### PASSAGE FOR REVIEW:
━━━━━━━━

WHAT: Rehabilitated Sea Turtle Release
WHEN: 11 a.m., Saturday, Oct. 11
(The morning that the ABC program “Sea Rescue” features Texas sea turtles rescued by the University of Texas Marine Science Institute)
WHERE: Marker 35 on Mustang Island Beach, Port Aransas, Texas
BACKGROUND: PORT ARANSAS, Texas An uptick in the number of sea turtles needing help to survive along the Gulf Coast of Texas may be linked to changing temperatures in the water there, say scientists at the University of Texas Marine Science Institute. Researchers and animal rehabilitation specialists have gone to heroic lengths during the past year to rescue hundreds of the creatures each weighing up to 120 pounds from freezes and a tumor-related disease that was reported this year for the first time in Texas sea turtles.
“Due to climate change, water in the Gulf of Mexico has been getting warmer over the years, so fewer of our Texas sea turtles, who require a warm temperature, are migrating elsewhere for part of the year the way they used to,” said Tony Amos, research fellow with the Marine Science Institute and director of the Animal Rehabilitation Keep (ARK). “Unfortunately, that also means the turtles can get trapped when the temperature drops. The cold stuns the system, putting these beloved reptiles at risk of shock, pneumonia and even death unless someone steps in to help.”
Amos’ team did just that, and its efforts will be featured on the ABC morning program “Sea Rescue” this Saturday, Oct. 11. The episode highlights the institute’s successful efforts on behalf of 528 turtles last winter.
Additionally, a turtle release will take place Saturday on Mustang Island for turtles recently found to be the first in Texas reported to have fibropapillomatosis, a marine turtle disease that causes tumors and that is more prominent in warmer climates such as Florida and Hawaii.

━━━━━━━━

[Collected data]
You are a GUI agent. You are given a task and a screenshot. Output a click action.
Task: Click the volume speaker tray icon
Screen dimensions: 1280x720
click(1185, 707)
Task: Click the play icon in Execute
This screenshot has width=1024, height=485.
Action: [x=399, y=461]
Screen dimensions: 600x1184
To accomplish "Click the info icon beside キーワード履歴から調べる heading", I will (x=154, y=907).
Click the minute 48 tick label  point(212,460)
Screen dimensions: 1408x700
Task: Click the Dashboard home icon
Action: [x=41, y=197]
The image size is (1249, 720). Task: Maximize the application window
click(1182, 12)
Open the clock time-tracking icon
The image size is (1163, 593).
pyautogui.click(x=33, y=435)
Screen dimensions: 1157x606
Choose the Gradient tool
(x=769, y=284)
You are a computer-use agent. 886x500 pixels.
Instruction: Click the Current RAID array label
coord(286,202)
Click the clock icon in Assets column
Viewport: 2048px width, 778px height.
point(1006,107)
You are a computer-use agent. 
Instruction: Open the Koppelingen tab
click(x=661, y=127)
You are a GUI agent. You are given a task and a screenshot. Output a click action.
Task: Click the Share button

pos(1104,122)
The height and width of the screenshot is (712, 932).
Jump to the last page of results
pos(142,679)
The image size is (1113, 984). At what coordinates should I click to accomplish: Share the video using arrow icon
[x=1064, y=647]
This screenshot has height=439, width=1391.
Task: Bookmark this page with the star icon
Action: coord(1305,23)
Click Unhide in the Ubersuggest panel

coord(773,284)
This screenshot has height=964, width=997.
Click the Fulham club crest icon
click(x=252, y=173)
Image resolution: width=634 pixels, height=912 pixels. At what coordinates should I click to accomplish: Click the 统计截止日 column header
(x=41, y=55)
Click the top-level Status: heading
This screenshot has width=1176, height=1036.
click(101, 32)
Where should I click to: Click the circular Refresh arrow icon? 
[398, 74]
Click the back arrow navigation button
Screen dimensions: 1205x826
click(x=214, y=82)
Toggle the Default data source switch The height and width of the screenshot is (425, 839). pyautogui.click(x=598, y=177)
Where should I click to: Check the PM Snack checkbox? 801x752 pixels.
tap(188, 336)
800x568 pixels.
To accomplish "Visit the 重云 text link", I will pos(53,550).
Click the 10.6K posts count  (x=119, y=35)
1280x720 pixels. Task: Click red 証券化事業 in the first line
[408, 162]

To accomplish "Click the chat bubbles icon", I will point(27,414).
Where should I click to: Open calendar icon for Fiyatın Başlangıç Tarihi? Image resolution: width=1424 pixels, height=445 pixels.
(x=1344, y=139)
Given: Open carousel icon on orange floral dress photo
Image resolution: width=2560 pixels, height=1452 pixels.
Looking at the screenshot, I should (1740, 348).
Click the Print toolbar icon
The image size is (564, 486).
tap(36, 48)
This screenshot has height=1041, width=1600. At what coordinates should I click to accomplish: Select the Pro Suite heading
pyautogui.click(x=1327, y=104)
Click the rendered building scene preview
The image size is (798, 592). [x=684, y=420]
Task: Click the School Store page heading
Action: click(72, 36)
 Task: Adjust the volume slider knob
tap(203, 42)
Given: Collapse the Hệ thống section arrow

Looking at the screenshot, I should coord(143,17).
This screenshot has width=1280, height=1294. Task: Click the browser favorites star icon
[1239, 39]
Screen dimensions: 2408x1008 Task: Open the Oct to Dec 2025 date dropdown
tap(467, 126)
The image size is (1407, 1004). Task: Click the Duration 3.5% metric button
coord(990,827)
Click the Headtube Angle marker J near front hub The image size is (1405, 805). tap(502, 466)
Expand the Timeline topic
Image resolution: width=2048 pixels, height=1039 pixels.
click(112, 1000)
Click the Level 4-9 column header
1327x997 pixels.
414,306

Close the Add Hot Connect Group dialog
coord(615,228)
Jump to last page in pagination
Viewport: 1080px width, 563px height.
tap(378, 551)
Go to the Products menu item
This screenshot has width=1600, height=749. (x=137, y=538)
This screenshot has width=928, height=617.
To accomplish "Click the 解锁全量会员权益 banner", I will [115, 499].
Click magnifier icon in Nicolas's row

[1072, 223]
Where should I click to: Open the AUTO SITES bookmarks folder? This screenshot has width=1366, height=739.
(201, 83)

━━━━━━━━

### REQUIRED WORK:
A - According to the sea turtle release notice, how many turtles did the institute help last winter?
B - Transcribe the stretch of the sea turtle release notice from "Amos’ team did" through "turtles last winter.".

### ANSWERS BY ITEM:
A - 528

B -
Amos’ team did just that, and its efforts will be featured on the ABC morning program “Sea Rescue” this Saturday, Oct. 11. The episode highlights the institute’s successful efforts on behalf of 528 turtles last winter.